• _TASK DETAILS_
Since the data must remain as supplied, reproduce it word for word.

Saved entries:
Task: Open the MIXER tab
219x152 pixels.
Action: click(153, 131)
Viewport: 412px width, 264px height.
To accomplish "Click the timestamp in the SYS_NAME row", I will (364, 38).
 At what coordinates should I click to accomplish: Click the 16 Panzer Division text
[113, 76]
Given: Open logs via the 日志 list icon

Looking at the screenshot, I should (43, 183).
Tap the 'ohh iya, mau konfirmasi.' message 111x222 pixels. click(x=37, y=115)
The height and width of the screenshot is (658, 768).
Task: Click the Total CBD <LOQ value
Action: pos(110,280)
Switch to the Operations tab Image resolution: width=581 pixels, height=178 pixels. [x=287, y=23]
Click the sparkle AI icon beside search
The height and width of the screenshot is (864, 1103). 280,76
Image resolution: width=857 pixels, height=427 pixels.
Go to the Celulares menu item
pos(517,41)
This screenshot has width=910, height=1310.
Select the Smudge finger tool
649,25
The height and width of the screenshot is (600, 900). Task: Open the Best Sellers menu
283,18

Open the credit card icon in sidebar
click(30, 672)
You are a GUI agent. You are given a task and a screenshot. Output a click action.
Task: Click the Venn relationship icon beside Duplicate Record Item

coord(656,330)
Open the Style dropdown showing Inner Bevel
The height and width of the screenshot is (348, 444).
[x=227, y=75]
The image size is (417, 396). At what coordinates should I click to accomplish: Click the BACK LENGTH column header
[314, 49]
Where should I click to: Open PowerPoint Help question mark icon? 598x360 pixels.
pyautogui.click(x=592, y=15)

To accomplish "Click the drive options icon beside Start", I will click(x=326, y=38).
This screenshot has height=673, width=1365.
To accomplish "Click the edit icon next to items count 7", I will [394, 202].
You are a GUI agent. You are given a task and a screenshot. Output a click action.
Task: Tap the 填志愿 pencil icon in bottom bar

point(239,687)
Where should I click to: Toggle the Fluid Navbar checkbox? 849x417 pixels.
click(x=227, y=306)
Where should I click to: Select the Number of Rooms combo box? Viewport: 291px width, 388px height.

• _RESULT FOR THIS EXERCISE_
Task: Open the MIXER tab
219x152 pixels.
Action: click(153, 131)
Viewport: 412px width, 264px height.
To accomplish "Click the timestamp in the SYS_NAME row", I will (364, 38).
 At what coordinates should I click to accomplish: Click the 16 Panzer Division text
[113, 76]
Given: Open logs via the 日志 list icon

Looking at the screenshot, I should (43, 183).
Tap the 'ohh iya, mau konfirmasi.' message 111x222 pixels. click(x=37, y=115)
The height and width of the screenshot is (658, 768).
Task: Click the Total CBD <LOQ value
Action: pos(110,280)
Switch to the Operations tab Image resolution: width=581 pixels, height=178 pixels. [x=287, y=23]
Click the sparkle AI icon beside search
The height and width of the screenshot is (864, 1103). 280,76
Image resolution: width=857 pixels, height=427 pixels.
Go to the Celulares menu item
pos(517,41)
This screenshot has width=910, height=1310.
Select the Smudge finger tool
649,25
The height and width of the screenshot is (600, 900). Task: Open the Best Sellers menu
283,18

Open the credit card icon in sidebar
click(30, 672)
You are a GUI agent. You are given a task and a screenshot. Output a click action.
Task: Click the Venn relationship icon beside Duplicate Record Item

coord(656,330)
Open the Style dropdown showing Inner Bevel
The height and width of the screenshot is (348, 444).
[x=227, y=75]
The image size is (417, 396). At what coordinates should I click to accomplish: Click the BACK LENGTH column header
[314, 49]
Where should I click to: Open PowerPoint Help question mark icon? 598x360 pixels.
pyautogui.click(x=592, y=15)

To accomplish "Click the drive options icon beside Start", I will click(x=326, y=38).
This screenshot has height=673, width=1365.
To accomplish "Click the edit icon next to items count 7", I will [394, 202].
You are a GUI agent. You are given a task and a screenshot. Output a click action.
Task: Tap the 填志愿 pencil icon in bottom bar

point(239,687)
Where should I click to: Toggle the Fluid Navbar checkbox? 849x417 pixels.
click(x=227, y=306)
Where should I click to: Select the Number of Rooms combo box? Viewport: 291px width, 388px height.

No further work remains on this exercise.